RuntimeError: rnn: hx is not contiguous when using multilayer-LSTM as network
chaojie-fu opened this issue · 3 comments
chaojie-fu commented
Hi, I came into the error
Traceback (most recent call last):
File "./train.py", line 110, in launch_rlg_hydra
runner.run({
File "/home/fuchaojie/DATA_UBUNTU/Isaac_env/lib/python3.8/site-packages/rl_games/torch_runner.py", line 139, in run
self.run_train()
File "/home/fuchaojie/DATA_UBUNTU/Isaac_env/lib/python3.8/site-packages/rl_games/torch_runner.py", line 125, in run_train
agent.train()
File "/home/fuchaojie/DATA_UBUNTU/Isaac_env/lib/python3.8/site-packages/rl_games/common/a2c_common.py", line 1143, in train
step_time, play_time, update_time, sum_time, a_losses, c_losses, b_losses, entropies, kls, last_lr, lr_mul = self.train_epoch()
File "/home/fuchaojie/DATA_UBUNTU/Isaac_env/lib/python3.8/site-packages/rl_games/common/a2c_common.py", line 1023, in train_epoch
self.train_central_value()
File "/home/fuchaojie/DATA_UBUNTU/Isaac_env/lib/python3.8/site-packages/rl_games/common/a2c_common.py", line 521, in train_central_value
return self.central_value_net.train_net()
File "/home/fuchaojie/DATA_UBUNTU/Isaac_env/lib/python3.8/site-packages/rl_games/algos_torch/central_value.py", line 176, in train_net
loss += self.train_critic(self.dataset[idx])
File "/home/fuchaojie/DATA_UBUNTU/Isaac_env/lib/python3.8/site-packages/rl_games/algos_torch/central_value.py", line 155, in train_critic
loss = self.calc_gradients(input_dict)
File "/home/fuchaojie/DATA_UBUNTU/Isaac_env/lib/python3.8/site-packages/rl_games/algos_torch/central_value.py", line 201, in calc_gradients
values, _ = self.forward(batch_dict)
File "/home/fuchaojie/DATA_UBUNTU/Isaac_env/lib/python3.8/site-packages/rl_games/algos_torch/central_value.py", line 136, in forward
value, rnn_states = self.model(input_dict)

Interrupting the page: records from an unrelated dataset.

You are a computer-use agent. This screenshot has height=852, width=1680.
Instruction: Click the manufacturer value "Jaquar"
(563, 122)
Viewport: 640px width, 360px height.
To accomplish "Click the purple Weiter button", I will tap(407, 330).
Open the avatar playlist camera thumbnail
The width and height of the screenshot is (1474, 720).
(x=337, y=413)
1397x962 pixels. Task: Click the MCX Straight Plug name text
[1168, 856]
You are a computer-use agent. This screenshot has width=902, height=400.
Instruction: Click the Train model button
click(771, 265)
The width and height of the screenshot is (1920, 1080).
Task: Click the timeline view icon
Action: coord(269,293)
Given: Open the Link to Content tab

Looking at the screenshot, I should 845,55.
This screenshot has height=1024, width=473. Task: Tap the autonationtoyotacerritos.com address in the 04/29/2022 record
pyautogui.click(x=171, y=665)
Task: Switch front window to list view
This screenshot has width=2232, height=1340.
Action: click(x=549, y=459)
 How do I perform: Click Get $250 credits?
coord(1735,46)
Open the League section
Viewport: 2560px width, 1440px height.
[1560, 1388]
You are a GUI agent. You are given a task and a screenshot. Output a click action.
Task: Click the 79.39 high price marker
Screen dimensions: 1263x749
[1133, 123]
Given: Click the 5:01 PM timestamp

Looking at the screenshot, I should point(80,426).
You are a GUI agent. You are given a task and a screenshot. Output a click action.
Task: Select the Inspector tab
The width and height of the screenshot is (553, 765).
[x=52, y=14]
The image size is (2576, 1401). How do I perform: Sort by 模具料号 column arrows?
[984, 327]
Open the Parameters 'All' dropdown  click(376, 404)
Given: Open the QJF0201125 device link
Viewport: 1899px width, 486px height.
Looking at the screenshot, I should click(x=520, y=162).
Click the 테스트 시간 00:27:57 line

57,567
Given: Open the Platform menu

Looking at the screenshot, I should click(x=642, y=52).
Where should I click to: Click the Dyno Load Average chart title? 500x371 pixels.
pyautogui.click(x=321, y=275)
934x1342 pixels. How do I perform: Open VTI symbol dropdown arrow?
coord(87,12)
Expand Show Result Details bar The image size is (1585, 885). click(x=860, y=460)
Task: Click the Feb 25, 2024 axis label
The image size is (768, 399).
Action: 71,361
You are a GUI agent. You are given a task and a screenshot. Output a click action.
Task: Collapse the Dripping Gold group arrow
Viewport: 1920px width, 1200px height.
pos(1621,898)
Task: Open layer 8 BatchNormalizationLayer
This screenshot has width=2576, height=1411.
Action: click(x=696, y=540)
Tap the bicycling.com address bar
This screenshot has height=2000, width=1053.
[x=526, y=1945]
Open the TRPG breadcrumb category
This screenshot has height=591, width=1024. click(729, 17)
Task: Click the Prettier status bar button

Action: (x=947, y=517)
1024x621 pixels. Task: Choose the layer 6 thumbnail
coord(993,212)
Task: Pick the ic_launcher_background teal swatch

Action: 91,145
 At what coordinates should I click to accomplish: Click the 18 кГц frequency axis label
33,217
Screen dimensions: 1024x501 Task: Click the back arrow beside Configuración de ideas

File "/home/fuchaojie/DATA_UBUNTU/Isaac_env/lib/python3.8/site-packages/torch/nn/modules/module.py", line 1102, in _call_impl
return forward_call(*input, **kwargs)
File "/home/fuchaojie/DATA_UBUNTU/Isaac_env/lib/python3.8/site-packages/rl_games/algos_torch/network_builder.py", line 403, in forward
out, states = self.rnn(out, states)
File "/home/fuchaojie/DATA_UBUNTU/Isaac_env/lib/python3.8/site-packages/torch/nn/modules/module.py", line 1102, in _call_impl
return forward_call(*input, **kwargs)
File "/home/fuchaojie/DATA_UBUNTU/Isaac_env/lib/python3.8/site-packages/torch/nn/modules/rnn.py", line 691, in forward
result = _VF.lstm(input, hx, self._flat_weights, self.bias, self.num_layers,
RuntimeError: rnn: hx is not contiguous
Set the environment variable HYDRA_FULL_ERROR=1 for a complete stack trace.
when running IsaacGym (Preview 3)'s ShadowHandOpenAI_LSTM
example with the parameter layers
in training config file ShadowHandPPOAsymmLSTM.yaml
set to 2. It seems like that rl_games don't currently support multilayer-LSTM. Is it true or it's just a bug?
Denys88 commented
Seems like a bug.
Ill take a look today, thanks.
Denys88 commented
Fixed.
Just added contiguous here: input_dict['rnn_states'] = [s[:, gstart:gend, :].contiguous() for s in rnn_states]
I've already merged it into the master.
chaojie-fu commented
Now it worked, thanks a lot for your quick response!